Description of the task
Whatever appears in the records should be given again exactly, down to the last mark.

- - - -

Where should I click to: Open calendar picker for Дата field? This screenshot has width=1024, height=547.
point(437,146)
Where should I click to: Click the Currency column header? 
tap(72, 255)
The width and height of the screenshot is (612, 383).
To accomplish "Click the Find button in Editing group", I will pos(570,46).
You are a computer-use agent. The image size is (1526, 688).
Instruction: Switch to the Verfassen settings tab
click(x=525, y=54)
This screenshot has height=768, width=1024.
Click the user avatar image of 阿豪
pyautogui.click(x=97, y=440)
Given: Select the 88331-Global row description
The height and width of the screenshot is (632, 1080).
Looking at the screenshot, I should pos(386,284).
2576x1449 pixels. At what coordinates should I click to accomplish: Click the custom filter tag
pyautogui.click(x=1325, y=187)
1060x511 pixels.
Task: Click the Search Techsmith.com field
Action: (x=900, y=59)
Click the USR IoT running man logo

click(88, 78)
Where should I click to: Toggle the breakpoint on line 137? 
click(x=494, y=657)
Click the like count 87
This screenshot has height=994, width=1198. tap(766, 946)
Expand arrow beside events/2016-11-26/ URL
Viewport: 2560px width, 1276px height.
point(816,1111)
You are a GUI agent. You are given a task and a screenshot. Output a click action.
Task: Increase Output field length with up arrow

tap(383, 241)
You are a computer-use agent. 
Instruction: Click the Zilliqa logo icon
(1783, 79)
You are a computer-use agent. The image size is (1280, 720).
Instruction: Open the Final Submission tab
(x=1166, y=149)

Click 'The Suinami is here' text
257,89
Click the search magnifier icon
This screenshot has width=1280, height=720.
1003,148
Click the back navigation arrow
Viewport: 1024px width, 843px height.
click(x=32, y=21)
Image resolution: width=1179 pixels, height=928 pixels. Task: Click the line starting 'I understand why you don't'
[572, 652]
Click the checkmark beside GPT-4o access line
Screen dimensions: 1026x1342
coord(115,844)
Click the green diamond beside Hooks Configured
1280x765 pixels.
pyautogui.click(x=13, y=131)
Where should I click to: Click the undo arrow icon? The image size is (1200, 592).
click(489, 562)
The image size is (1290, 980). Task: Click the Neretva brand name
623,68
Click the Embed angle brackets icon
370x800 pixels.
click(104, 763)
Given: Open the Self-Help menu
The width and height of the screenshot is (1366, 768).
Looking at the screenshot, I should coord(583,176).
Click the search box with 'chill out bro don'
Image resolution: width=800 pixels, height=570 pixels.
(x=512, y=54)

- - - -

Answer to this problem
Where should I click to: Open calendar picker for Дата field? This screenshot has width=1024, height=547.
point(437,146)
Where should I click to: Click the Currency column header? 
tap(72, 255)
The width and height of the screenshot is (612, 383).
To accomplish "Click the Find button in Editing group", I will pos(570,46).
You are a computer-use agent. The image size is (1526, 688).
Instruction: Switch to the Verfassen settings tab
click(x=525, y=54)
This screenshot has height=768, width=1024.
Click the user avatar image of 阿豪
pyautogui.click(x=97, y=440)
Given: Select the 88331-Global row description
The height and width of the screenshot is (632, 1080).
Looking at the screenshot, I should pos(386,284).
2576x1449 pixels. At what coordinates should I click to accomplish: Click the custom filter tag
pyautogui.click(x=1325, y=187)
1060x511 pixels.
Task: Click the Search Techsmith.com field
Action: (x=900, y=59)
Click the USR IoT running man logo

click(88, 78)
Where should I click to: Toggle the breakpoint on line 137? 
click(x=494, y=657)
Click the like count 87
This screenshot has height=994, width=1198. tap(766, 946)
Expand arrow beside events/2016-11-26/ URL
Viewport: 2560px width, 1276px height.
point(816,1111)
You are a GUI agent. You are given a task and a screenshot. Output a click action.
Task: Increase Output field length with up arrow

tap(383, 241)
You are a computer-use agent. 
Instruction: Click the Zilliqa logo icon
(1783, 79)
You are a computer-use agent. The image size is (1280, 720).
Instruction: Open the Final Submission tab
(x=1166, y=149)

Click 'The Suinami is here' text
257,89
Click the search magnifier icon
This screenshot has width=1280, height=720.
1003,148
Click the back navigation arrow
Viewport: 1024px width, 843px height.
click(x=32, y=21)
Image resolution: width=1179 pixels, height=928 pixels. Task: Click the line starting 'I understand why you don't'
[572, 652]
Click the checkmark beside GPT-4o access line
Screen dimensions: 1026x1342
coord(115,844)
Click the green diamond beside Hooks Configured
1280x765 pixels.
pyautogui.click(x=13, y=131)
Where should I click to: Click the undo arrow icon? The image size is (1200, 592).
click(489, 562)
The image size is (1290, 980). Task: Click the Neretva brand name
623,68
Click the Embed angle brackets icon
370x800 pixels.
click(104, 763)
Given: Open the Self-Help menu
The width and height of the screenshot is (1366, 768).
Looking at the screenshot, I should coord(583,176).
Click the search box with 'chill out bro don'
Image resolution: width=800 pixels, height=570 pixels.
(x=512, y=54)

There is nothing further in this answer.